→ WORK REQUEST
The requested output is every line from the one with "Open the 错误处理" through the last line below, printed exactly.
= Beginning of Section =
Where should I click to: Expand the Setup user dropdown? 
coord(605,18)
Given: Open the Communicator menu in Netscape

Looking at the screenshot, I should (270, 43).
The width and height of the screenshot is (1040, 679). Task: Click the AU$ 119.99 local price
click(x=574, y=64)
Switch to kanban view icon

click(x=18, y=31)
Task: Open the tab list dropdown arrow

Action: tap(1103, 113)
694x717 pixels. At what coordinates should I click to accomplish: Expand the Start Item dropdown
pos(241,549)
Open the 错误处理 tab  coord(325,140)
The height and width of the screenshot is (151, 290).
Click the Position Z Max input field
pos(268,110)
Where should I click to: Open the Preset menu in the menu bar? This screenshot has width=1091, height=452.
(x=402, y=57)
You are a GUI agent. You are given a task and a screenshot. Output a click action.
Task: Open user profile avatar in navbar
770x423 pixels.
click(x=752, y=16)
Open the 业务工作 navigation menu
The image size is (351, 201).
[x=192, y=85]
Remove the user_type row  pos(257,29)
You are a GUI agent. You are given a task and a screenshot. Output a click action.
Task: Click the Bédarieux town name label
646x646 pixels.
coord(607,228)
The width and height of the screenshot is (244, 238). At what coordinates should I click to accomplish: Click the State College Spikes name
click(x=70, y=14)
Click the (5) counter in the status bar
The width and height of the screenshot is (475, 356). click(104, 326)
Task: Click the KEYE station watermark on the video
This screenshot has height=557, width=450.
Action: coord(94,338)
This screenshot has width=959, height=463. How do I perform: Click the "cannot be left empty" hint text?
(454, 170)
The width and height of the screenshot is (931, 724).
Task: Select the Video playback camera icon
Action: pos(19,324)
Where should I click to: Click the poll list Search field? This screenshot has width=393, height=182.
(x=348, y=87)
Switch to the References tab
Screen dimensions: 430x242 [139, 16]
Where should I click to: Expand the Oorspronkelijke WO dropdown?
= End of Section =
→ SOLUTION TO THIS TASK
Open the 错误处理 tab  coord(325,140)
The height and width of the screenshot is (151, 290).
Click the Position Z Max input field
pos(268,110)
Where should I click to: Open the Preset menu in the menu bar? This screenshot has width=1091, height=452.
(x=402, y=57)
You are a GUI agent. You are given a task and a screenshot. Output a click action.
Task: Open user profile avatar in navbar
770x423 pixels.
click(x=752, y=16)
Open the 业务工作 navigation menu
The image size is (351, 201).
[x=192, y=85]
Remove the user_type row  pos(257,29)
You are a GUI agent. You are given a task and a screenshot. Output a click action.
Task: Click the Bédarieux town name label
646x646 pixels.
coord(607,228)
The width and height of the screenshot is (244, 238). At what coordinates should I click to accomplish: Click the State College Spikes name
click(x=70, y=14)
Click the (5) counter in the status bar
The width and height of the screenshot is (475, 356). click(104, 326)
Task: Click the KEYE station watermark on the video
This screenshot has height=557, width=450.
Action: coord(94,338)
This screenshot has width=959, height=463. How do I perform: Click the "cannot be left empty" hint text?
(454, 170)
The width and height of the screenshot is (931, 724).
Task: Select the Video playback camera icon
Action: pos(19,324)
Where should I click to: Click the poll list Search field? This screenshot has width=393, height=182.
(x=348, y=87)
Switch to the References tab
Screen dimensions: 430x242 [139, 16]
Where should I click to: Expand the Oorspronkelijke WO dropdown?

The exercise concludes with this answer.